TASK OBJECTIVE: For the entries that follow, state how many lines include the word "pixels", giving the number and nothing else.

Stored data:
_ _ _
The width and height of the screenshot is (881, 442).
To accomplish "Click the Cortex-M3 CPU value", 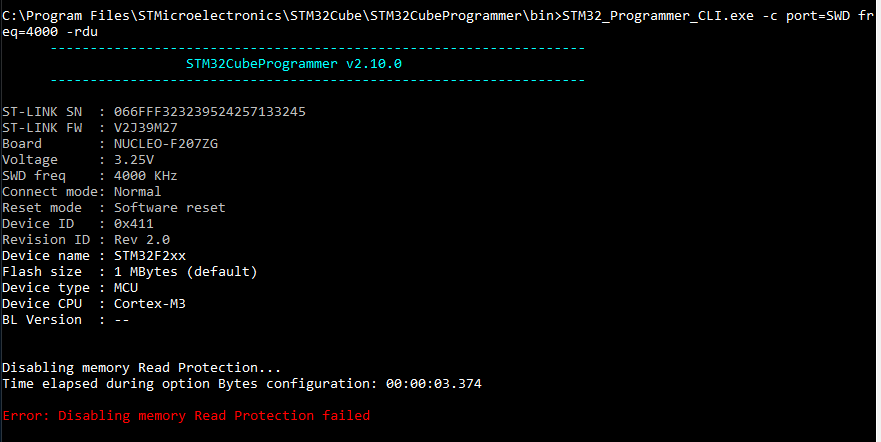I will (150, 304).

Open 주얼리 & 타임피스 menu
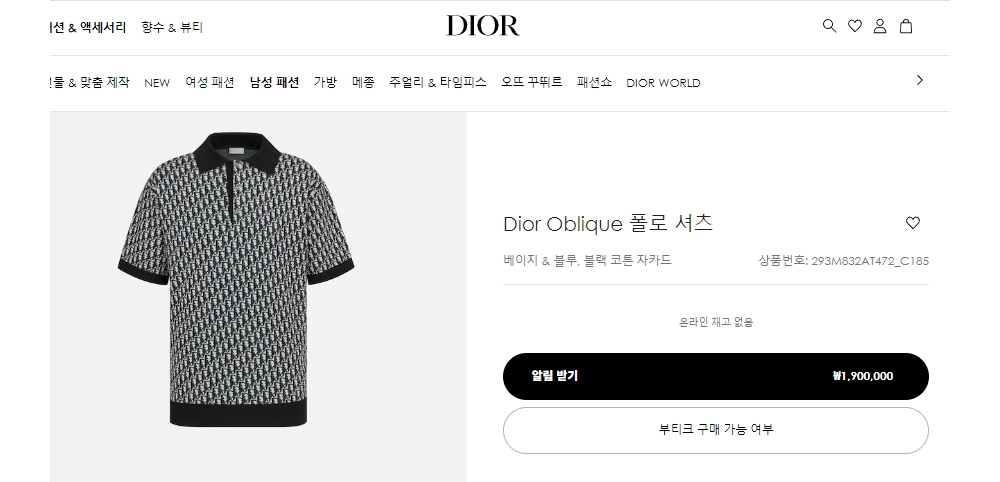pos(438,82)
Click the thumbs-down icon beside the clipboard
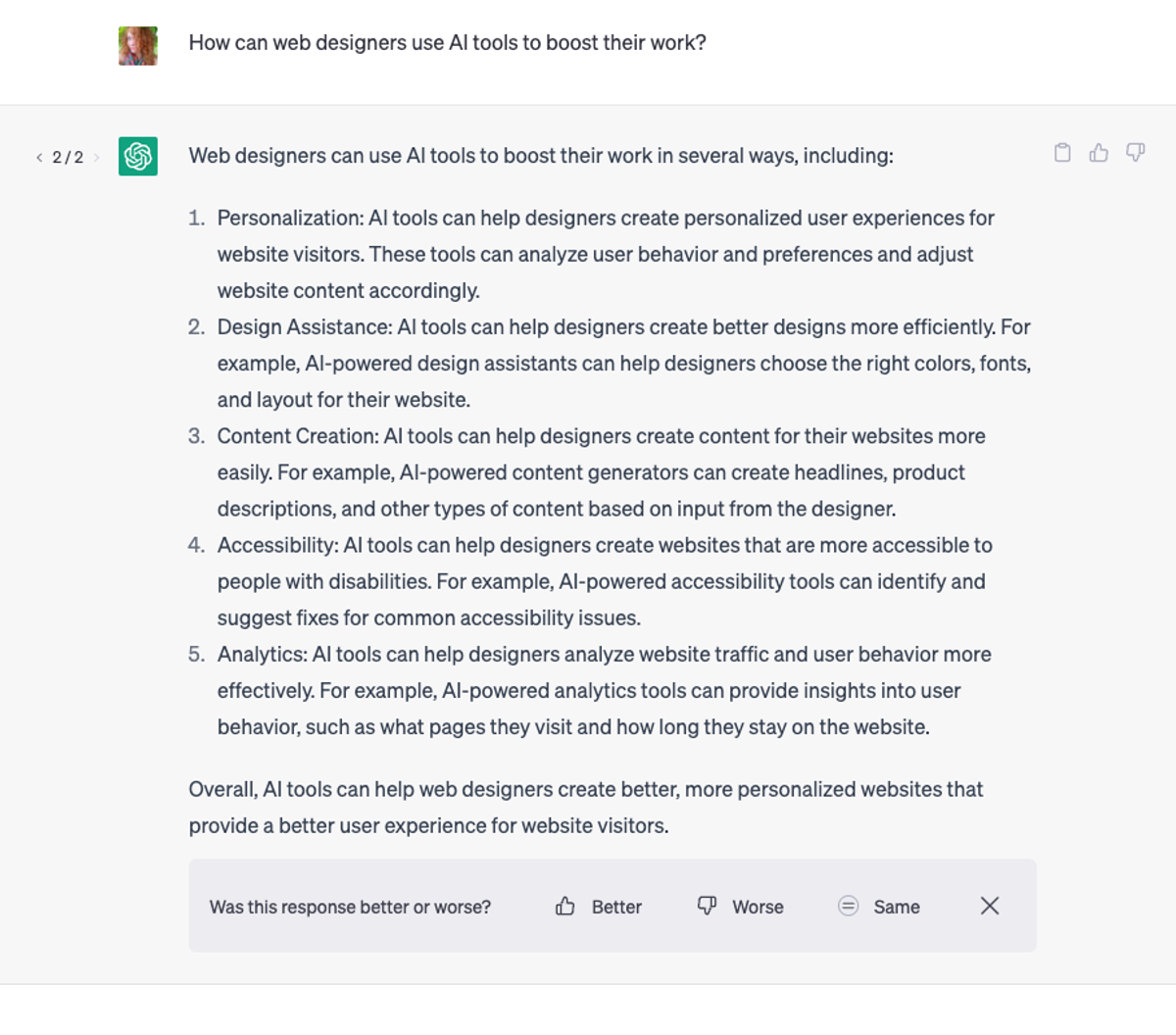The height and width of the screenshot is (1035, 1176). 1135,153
_ _ _
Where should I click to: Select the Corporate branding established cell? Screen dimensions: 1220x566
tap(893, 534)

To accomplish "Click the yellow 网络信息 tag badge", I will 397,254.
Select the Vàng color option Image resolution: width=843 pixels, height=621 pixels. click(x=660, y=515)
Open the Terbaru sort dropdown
_ _ _
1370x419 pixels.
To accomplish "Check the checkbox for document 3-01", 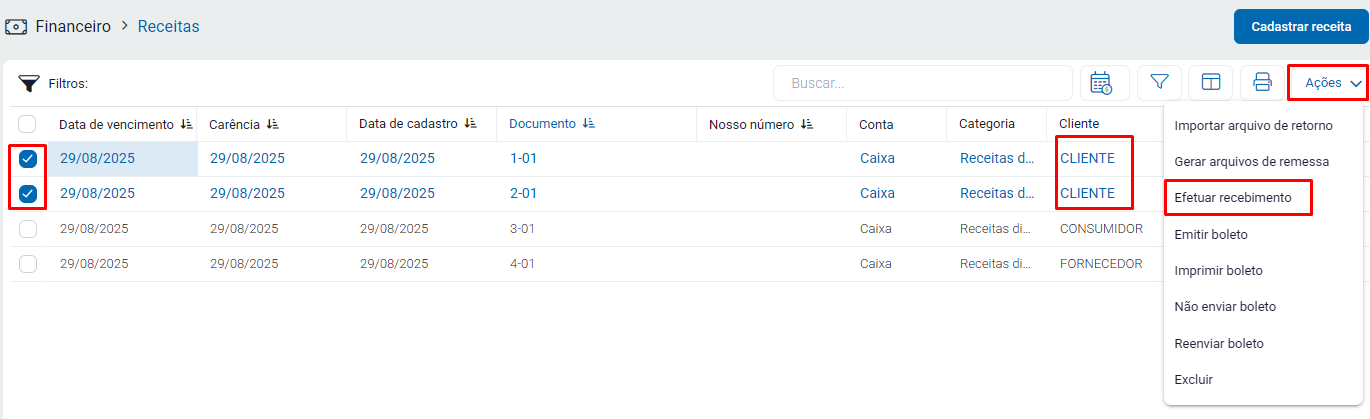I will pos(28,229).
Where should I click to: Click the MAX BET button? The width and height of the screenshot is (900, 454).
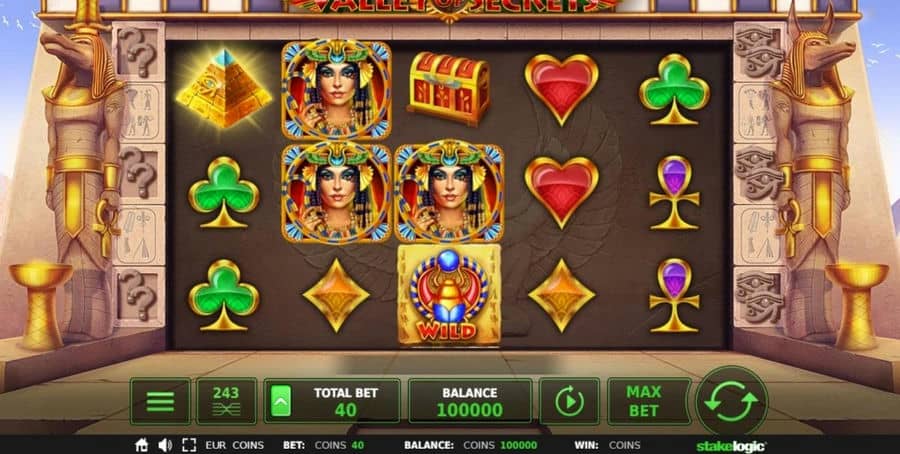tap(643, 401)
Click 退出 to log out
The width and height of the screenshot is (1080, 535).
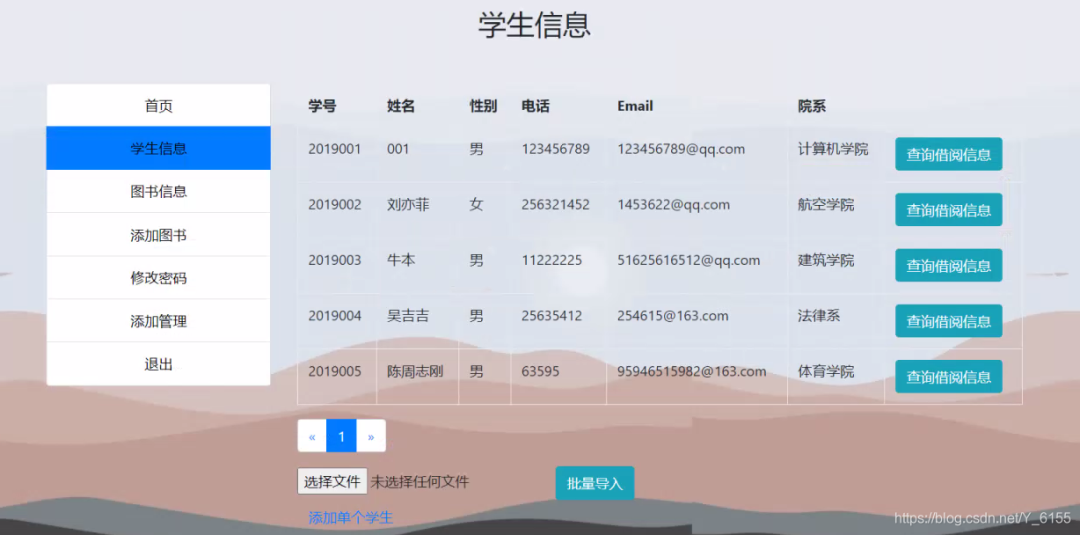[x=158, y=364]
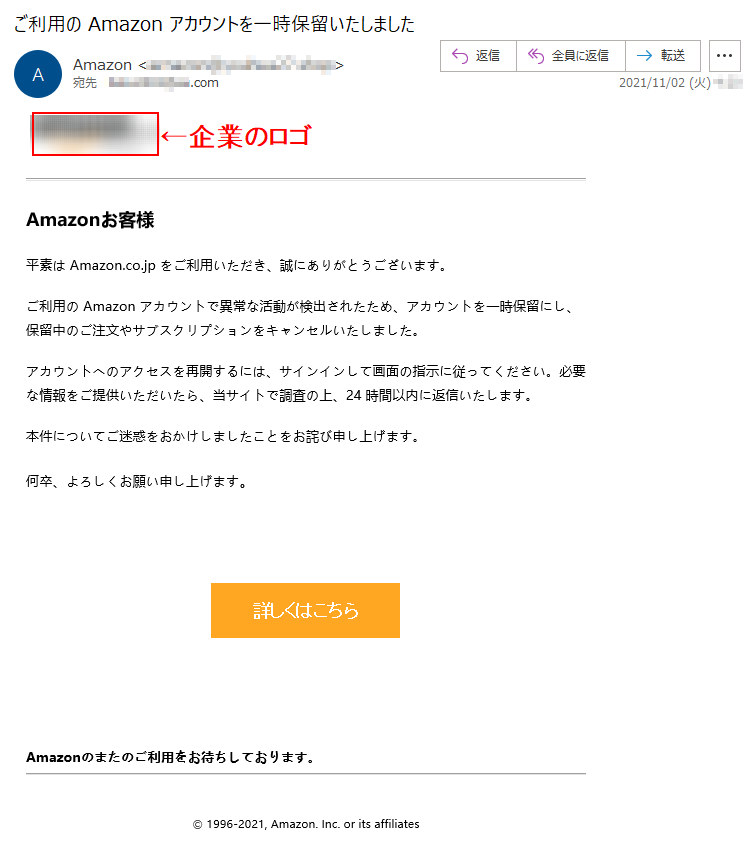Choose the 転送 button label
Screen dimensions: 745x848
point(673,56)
_ _ _
SOLUTION TO THIS TASK: 2